### WHAT IS NEEDED:
Could you retype every entry below exactly as written?

---- RECORD EXTRACTS

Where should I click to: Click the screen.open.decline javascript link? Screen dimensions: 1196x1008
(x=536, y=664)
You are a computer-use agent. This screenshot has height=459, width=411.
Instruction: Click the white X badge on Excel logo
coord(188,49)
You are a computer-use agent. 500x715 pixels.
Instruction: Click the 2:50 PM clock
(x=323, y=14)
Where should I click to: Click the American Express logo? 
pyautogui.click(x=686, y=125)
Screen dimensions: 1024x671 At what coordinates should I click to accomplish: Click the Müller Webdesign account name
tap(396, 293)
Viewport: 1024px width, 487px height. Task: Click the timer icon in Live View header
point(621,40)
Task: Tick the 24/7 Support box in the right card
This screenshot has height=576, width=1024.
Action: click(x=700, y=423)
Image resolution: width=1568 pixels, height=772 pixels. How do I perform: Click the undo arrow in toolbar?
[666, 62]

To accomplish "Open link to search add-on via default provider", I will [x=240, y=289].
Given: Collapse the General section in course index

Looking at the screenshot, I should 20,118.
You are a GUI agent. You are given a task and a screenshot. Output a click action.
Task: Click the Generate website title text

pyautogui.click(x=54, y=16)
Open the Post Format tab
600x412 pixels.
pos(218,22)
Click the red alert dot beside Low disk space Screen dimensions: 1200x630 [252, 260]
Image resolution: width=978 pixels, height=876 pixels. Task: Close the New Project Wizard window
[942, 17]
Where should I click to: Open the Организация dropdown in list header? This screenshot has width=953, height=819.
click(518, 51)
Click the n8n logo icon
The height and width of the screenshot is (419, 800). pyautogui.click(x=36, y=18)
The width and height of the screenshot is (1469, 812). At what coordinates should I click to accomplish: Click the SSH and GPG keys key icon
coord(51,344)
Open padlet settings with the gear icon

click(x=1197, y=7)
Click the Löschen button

--------

### ANSWER TO THIS PROBLEM:
Where should I click to: Click the screen.open.decline javascript link? Screen dimensions: 1196x1008
(x=536, y=664)
You are a computer-use agent. This screenshot has height=459, width=411.
Instruction: Click the white X badge on Excel logo
coord(188,49)
You are a computer-use agent. 500x715 pixels.
Instruction: Click the 2:50 PM clock
(x=323, y=14)
Where should I click to: Click the American Express logo? 
pyautogui.click(x=686, y=125)
Screen dimensions: 1024x671 At what coordinates should I click to accomplish: Click the Müller Webdesign account name
tap(396, 293)
Viewport: 1024px width, 487px height. Task: Click the timer icon in Live View header
point(621,40)
Task: Tick the 24/7 Support box in the right card
This screenshot has height=576, width=1024.
Action: click(x=700, y=423)
Image resolution: width=1568 pixels, height=772 pixels. How do I perform: Click the undo arrow in toolbar?
[666, 62]

To accomplish "Open link to search add-on via default provider", I will [x=240, y=289].
Given: Collapse the General section in course index

Looking at the screenshot, I should 20,118.
You are a GUI agent. You are given a task and a screenshot. Output a click action.
Task: Click the Generate website title text

pyautogui.click(x=54, y=16)
Open the Post Format tab
600x412 pixels.
pos(218,22)
Click the red alert dot beside Low disk space Screen dimensions: 1200x630 [252, 260]
Image resolution: width=978 pixels, height=876 pixels. Task: Close the New Project Wizard window
[942, 17]
Where should I click to: Open the Организация dropdown in list header? This screenshot has width=953, height=819.
click(518, 51)
Click the n8n logo icon
The height and width of the screenshot is (419, 800). pyautogui.click(x=36, y=18)
The width and height of the screenshot is (1469, 812). At what coordinates should I click to accomplish: Click the SSH and GPG keys key icon
coord(51,344)
Open padlet settings with the gear icon

click(x=1197, y=7)
Click the Löschen button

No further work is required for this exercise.